Comunidade do Morro Santo Antônio reverência legado de sua matriarca

Tenho certeza que muitos aqui não conhecem dona Maria Gregória Ventura, também conhecida por Tia Tita. Não culpo ninguém por isso. Tia Tita é a matriarca do quilombo Morro Santo Antônio, na cidade mineira de Itabira, e está completando cem anos de existência.

A longa existência de pessoas negras é algo que tem a ver com ancestralidade. Nos países africanos, como Angola, por exemplo, quanto mais velho for o habitante da comunidade, mais respeito ele tem pelas gerações. No conceito de todos que o cercam, o mais velho merece a mais acurada atenção e escuta porque, pela tradição, está, pela origem, mais próximo do seu ancestral, ou seja, àquele que criou a humanidade.

Acontece a mesma coisa, no caso particular de Tia Tita —quilombola, curandeira medicinal pelas ervas naturais e memória viva do quilombo fundado há, pelo menos, 300 anos, nos altos das verdes colinas itabiranas, na Serra do Espinhaço, refúgio de negros africanos que resistiram bravamente à escravidão.

O município de Itabira é, até hoje, marcado pela forte presença da população negra na região, que remonta ao século 18, ou seja, ao período de sua ocupação, que data de 1720. Segundo dados do IBGE (Instituto Brasileiro de Geografia e Estatística), os negros representam 70,18% da população –pretos (12,88%) e pardos (57,18%). A população branca itabirana é estimada em 28,67%, enquanto a indígena conta com 0,08% do total.

Hoje, no caso de Tia Tita, sua história de vida é marcada pela reverência dos seus próximos e por todos aqueles que a conhecem e admiram. Por conta da sua centenária data natalícia, Tita tem sido alvo de inúmeras homenagens, não só de sua comunidade, mas da população da cidade, que estima seu histórico de vida, marcada pela resiliência e honestidade.

Uma dessas homenagens veio da própria municipalidade de Itabira. O poder público, através do Legislativo municipal, por intermédio do vereador José Júlio Rodrigues, o Júlio Comebem (PP), decretou o Ano Municipal do Centenário de Maria Gregória Ventura, a Tita. Chegou em boa hora tal reconhecimento. Junto a ele, além de um farto almoço no histórico terreiro do quilombo, com autoridades e amigos, um documentário –”Tia Tita, 100 anos de luta e fé”–, do cineasta e produtor Danilo Candombe, está sendo rodado para valorizar o legado e a história de vida da matriarca que tanto contribuiu pela sobrevivência e fortalecimento do seu povo quilombola.

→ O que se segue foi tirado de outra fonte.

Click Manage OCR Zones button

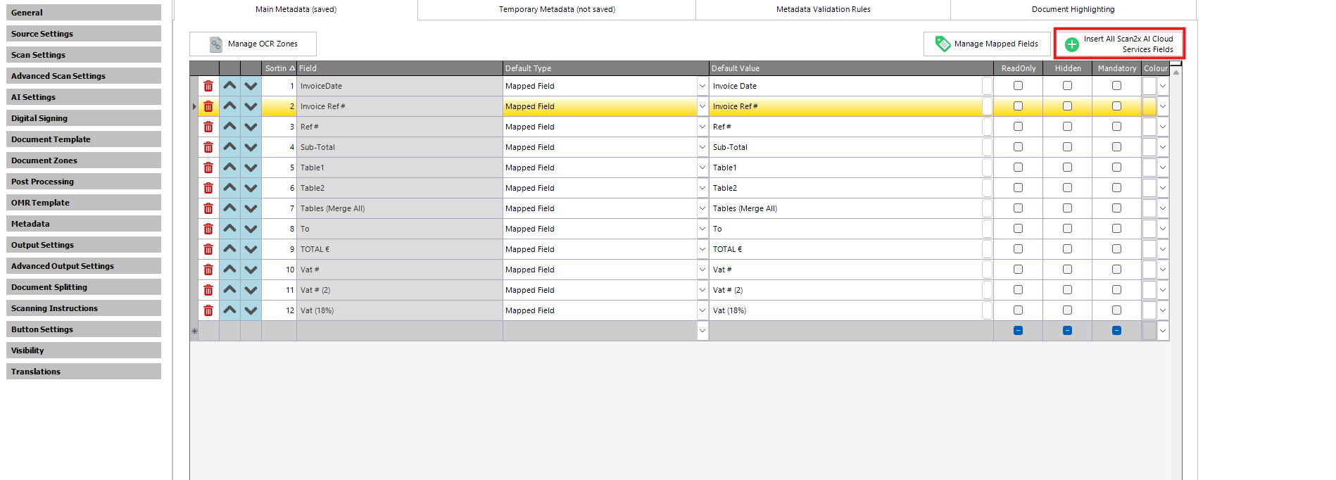click(253, 44)
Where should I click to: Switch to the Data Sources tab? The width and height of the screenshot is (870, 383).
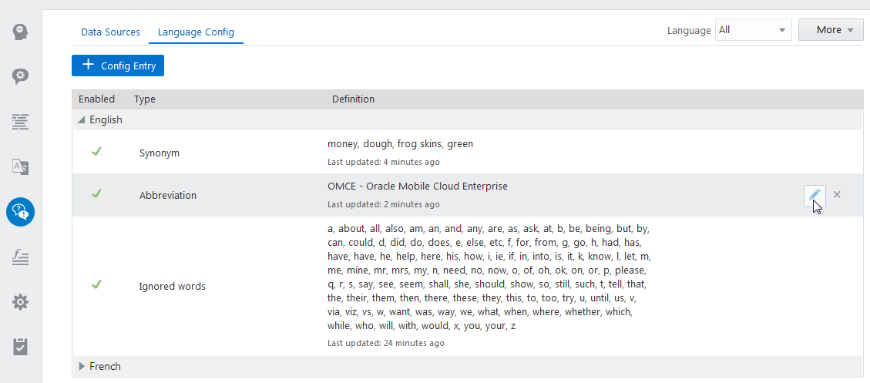(x=110, y=32)
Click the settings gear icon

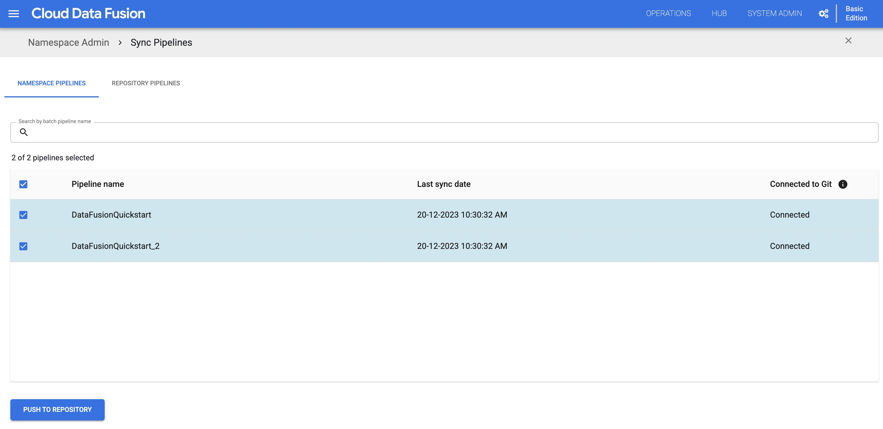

Dona Maria Gregória Ventura nasceu no dia 2 de agosto de 1924, numa pequena casa do Quilombo Morro Santo Antônio. É filha de Ernestina de Maia, que, embora muito jovem, ficou conhecida como alguém que influenciava os destinos da comunidade. Não conheceu o pai, cujo nome também não consta em sua certidão de nascimento. Ao ficar órfã de sua zelosa mãe, o padrasto, com quem tinha alguma referência paterna, logo arranjou nova companheira, para ajudar a cuidar da casa e criar a menina.

A madrasta e Tita não se deram bem, assim como o duro trabalho da roça a extenuava. Foi aí que, para amenizar o seu sofrimento, os tios Maria Luiza e Joaquim, que já criavam a prima Maria de Lourdes, tomaram para si a responsabilidade de cuidar dela, o que ocorreu até sua adolescência.

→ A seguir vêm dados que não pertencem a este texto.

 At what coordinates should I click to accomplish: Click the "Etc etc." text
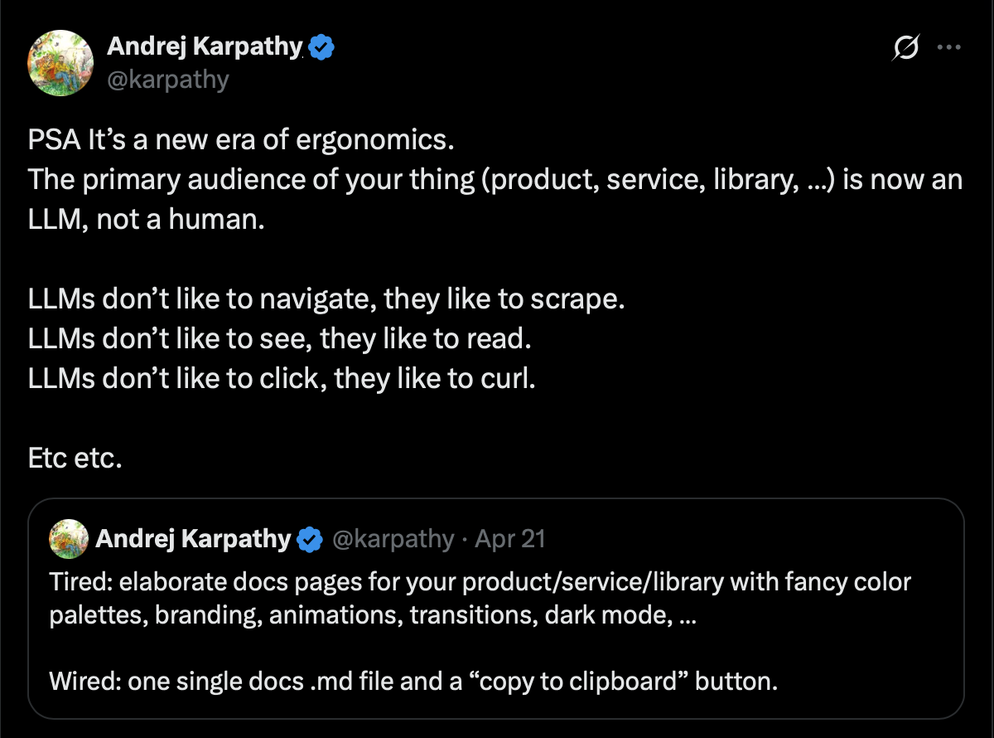[75, 458]
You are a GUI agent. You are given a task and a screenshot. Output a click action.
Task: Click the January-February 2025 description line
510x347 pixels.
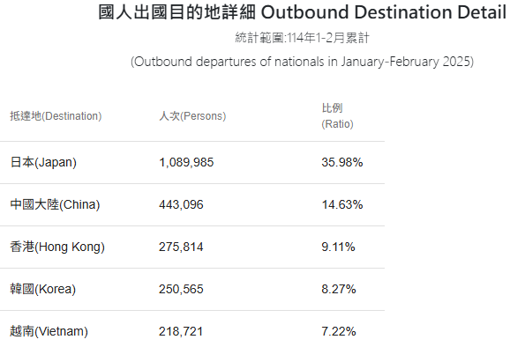point(302,62)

Maria de Lourdes teve papel importante na vida da jovem Tita. Influenciada pela prima, as duas deixaram a comunidade e foram para a capital, onde trabalharam como doméstica para várias famílias de políticos influentes e de grande poder econômico de Itabira, cuidando de suas casas e ajudando a criar seus filhos.

Tia Tita era grande conhecedora de ervas medicinais e da cozinha dedicada à culinária do quilombo. Os seus quitutes quilombolas e suas mandingas a fizeram conhecida na sociedade mineira itabirana.

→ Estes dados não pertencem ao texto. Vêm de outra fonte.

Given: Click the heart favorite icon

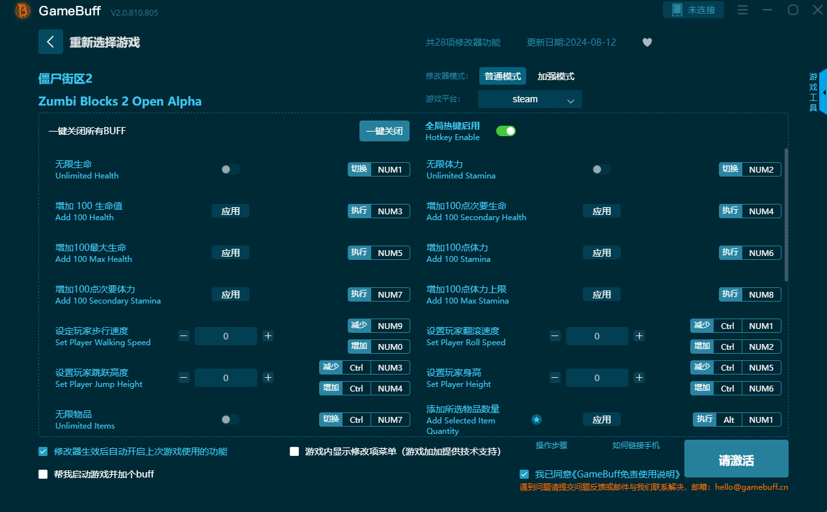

Viajou o Brasil com muitas dessas famílias. Depois disso, Tita casou, ajudou a criar, como filho adotivo, o sobrinho do marido, ficou viúva e no ano de 2003, voltou para o Quilombo, devido a morte do seu filho de criação.

Ainda é uma ativa militante quilombola, apesar da idade, o que constitui exemplo de abnegação e coragem, o que comove e estimula os mais jovens.

Certamente as personalidades mais famosas nascidas na cidade, o poeta Carlos Drummond de Andrade e Alfredo Duval —o “santeiro” do poema drummondiano, grande escultor sacro—, não a tenham conhecido. Se tivessem, Tia Tita teria merecido um elogioso e inspirado poema do primeiro, assim como uma imagem, à semelhança de uma santa negra, do segundo.